Would you reproduce each of the records below precisely, with the pictures left out?
PROVIDED RECORDS section start
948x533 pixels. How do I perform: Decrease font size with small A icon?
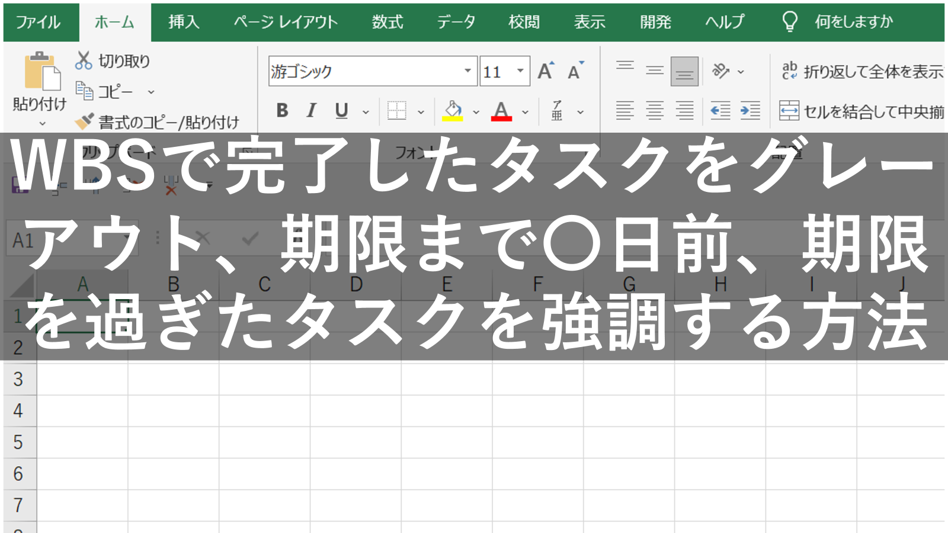click(575, 72)
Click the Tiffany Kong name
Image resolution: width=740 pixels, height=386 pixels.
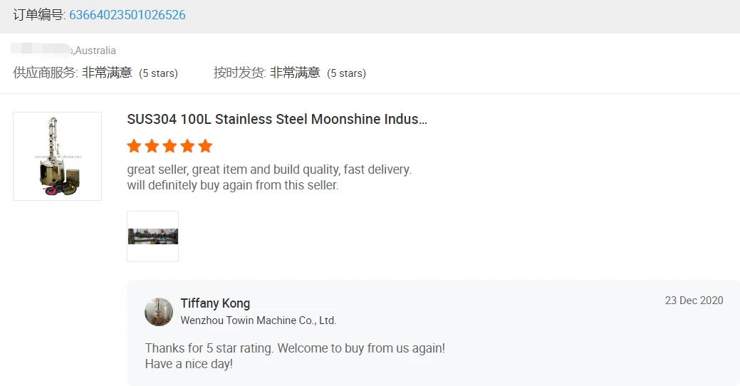tap(215, 303)
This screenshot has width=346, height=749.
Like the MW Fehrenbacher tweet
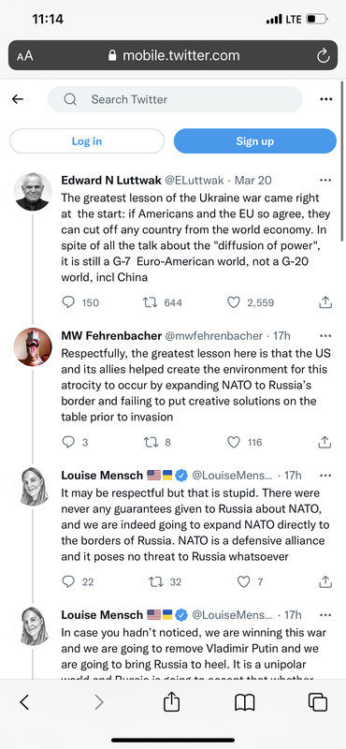(x=234, y=442)
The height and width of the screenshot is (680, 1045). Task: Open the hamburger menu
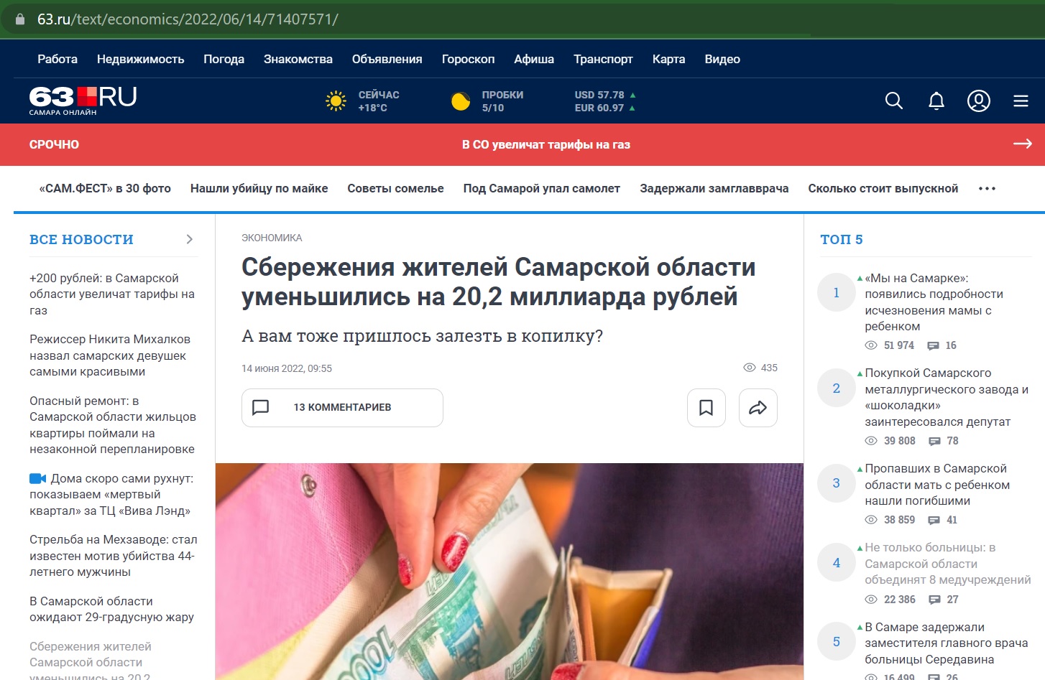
PROVIDED RECORDS section end
§ **OUTPUT FOR THIS TASK**
948x533 pixels. How do I perform: Decrease font size with small A icon?
click(575, 72)
Click the Tiffany Kong name
Image resolution: width=740 pixels, height=386 pixels.
tap(215, 303)
This screenshot has width=346, height=749.
Like the MW Fehrenbacher tweet
(x=234, y=442)
The height and width of the screenshot is (680, 1045). Task: Open the hamburger menu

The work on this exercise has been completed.